COVID-19 creates cancer care backlogs that could take years for Nova Scotia to resolve
Medical director of N.S. cancer care says delays can lead to more aggressive illness
The senior medical director of Nova Scotia's cancer care program says it will be several years before backlogs in the system related to COVID-19 can be addressed, and even then, there will be long-term implications for patients.
"I don't think we can look at this as reaching a peak and then quickly things will get back to normal," Dr. Helmut Hollenhorst said in an interview Monday.
"Even if COVID suddenly disappears tomorrow, it will take years to catch up with the backlog and to rebuild the system."
Hollenhorst said the pandemic has only exacerbated a problem that already existed, and it is one that's common among cancer programs in the country: insufficient resources.
Spikes in COVID-19 cases in the last two years have resulted in periods where various treatments, procedures and clinics were either outright cancelled or scaled back in Nova Scotia. Cancer care has been no different, although urgent surgeries went ahead whenever possible.
Surgeries postponed when beds not available
But during the Omicron wave of COVID-19, which has seen record highs of people hospitalized in the province either with or because of the disease, Hollenhorst said there have been complications for cancer patients awaiting surgery.

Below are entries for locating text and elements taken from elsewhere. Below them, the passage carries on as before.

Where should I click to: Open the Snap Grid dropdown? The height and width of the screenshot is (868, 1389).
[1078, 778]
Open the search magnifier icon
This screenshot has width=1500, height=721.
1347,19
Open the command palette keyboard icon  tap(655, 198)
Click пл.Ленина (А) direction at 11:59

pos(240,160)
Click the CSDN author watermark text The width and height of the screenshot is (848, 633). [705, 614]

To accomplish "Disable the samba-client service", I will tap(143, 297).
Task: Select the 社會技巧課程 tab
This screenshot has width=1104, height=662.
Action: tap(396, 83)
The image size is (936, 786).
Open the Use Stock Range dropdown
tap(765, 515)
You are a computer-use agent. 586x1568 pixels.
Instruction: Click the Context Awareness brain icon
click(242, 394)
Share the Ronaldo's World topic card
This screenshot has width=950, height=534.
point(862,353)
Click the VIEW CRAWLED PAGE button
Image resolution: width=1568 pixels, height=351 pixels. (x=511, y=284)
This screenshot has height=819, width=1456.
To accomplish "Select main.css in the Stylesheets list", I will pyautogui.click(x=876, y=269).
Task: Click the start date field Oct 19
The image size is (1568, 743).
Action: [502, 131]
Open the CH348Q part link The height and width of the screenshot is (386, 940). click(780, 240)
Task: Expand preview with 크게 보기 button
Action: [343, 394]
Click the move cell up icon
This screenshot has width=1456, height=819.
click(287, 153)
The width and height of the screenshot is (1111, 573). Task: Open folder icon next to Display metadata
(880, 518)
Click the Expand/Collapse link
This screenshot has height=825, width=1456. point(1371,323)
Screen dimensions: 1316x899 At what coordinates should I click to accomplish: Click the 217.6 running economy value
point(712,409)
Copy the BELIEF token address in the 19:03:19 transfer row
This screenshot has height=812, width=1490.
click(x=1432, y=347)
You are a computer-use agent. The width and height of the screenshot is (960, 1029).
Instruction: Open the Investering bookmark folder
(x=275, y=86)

"Patients having big surgeries would require ICU beds, and if these beds are not available, the surgery cannot go ahead and the treatment will be cancelled and the patient would be rebooked as soon as possible," he said.
The situation has been further challenged by staff availability. Hollenhorst said during the fourth wave, staffing levels in the cancer program have been down by as much as 25 per cent due to a combination of people being required to isolate and others being redeployed within the system to areas such as emergency departments, COVID-19 units and long-term care.
The system has also lost a lot of experienced, sub-specialized health-care workers to retirement and burnout, said Hollenhorst. While the bodies can be replaced, it takes time to replace the lost experience and expertise.
"All of us, we are in cancer care because we want to help patients and we want to provide care, and we continue to do this. But our resources and our systems are very strained and our heath-care professionals are tired," he said.
'COVID will cost lives'
One of the biggest challenges throughout the pandemic for cancer patients has been timely access to testing, such as biopsies, screening and diagnostic imaging.
In some instances, Hollenhorst said people have also put off visiting the doctor or hospital out of fear of encountering COVID-19, leading to the late detection of cancers that otherwise might have been caught in the early stages.
Ongoing national modelling paints a concerning picture.
"The impact of COVID will cost lives," said Hollenhorst.
Reducing the potential impacts will require increasing scope of service and accessibility, and that requires resources. Aside from bringing more workers into the system, it also means ensuring people are working to full scope of practice.
New ways of doing things
Like other areas of health care, Hollenhorst said cancer care has benefited from being forced to find different ways to work during the pandemic.
Telephone and virtual appointments, when appropriate, can save patients hours of driving to get to a doctor. Some treatment protocols have also been modified in keeping with evidence and research. Some radiation treatment, for example, is being done in shorter courses, but at higher doses using high-precision imaging and other technology.
The approach, which was only beginning to emerge before the pandemic, means patients getting treatment delivered in shorter time periods, being away from home for less time, and reducing the amount of time they're exposed to radiation, said Hollenhorst.
Another change is having primary care providers handle radiation oncology followups for patients when their treatment is complete. Hollenhorst said emerging research shows the outcomes are just as good and it frees up more specialized staff to do other things.
'We need to act'
For example, specialized nurses are running a supportive care unit that helps patients in active treatment to identify any problems and help mitigate them.
"As a result of that, the admission rates in hospital and the visits to the emergency department have significantly gone down," said Hollenhorst.
It also means less suffering for patients and an easier time going through the system, he said.
For all the bright spots, though, concerns abound. Cancer doesn't wait and any kind of delay in diagnosis and treatment is not good, said Hollenhorst.
"We need to act," he said, "and we need to act now if we want to have better outcomes for our cancer patients."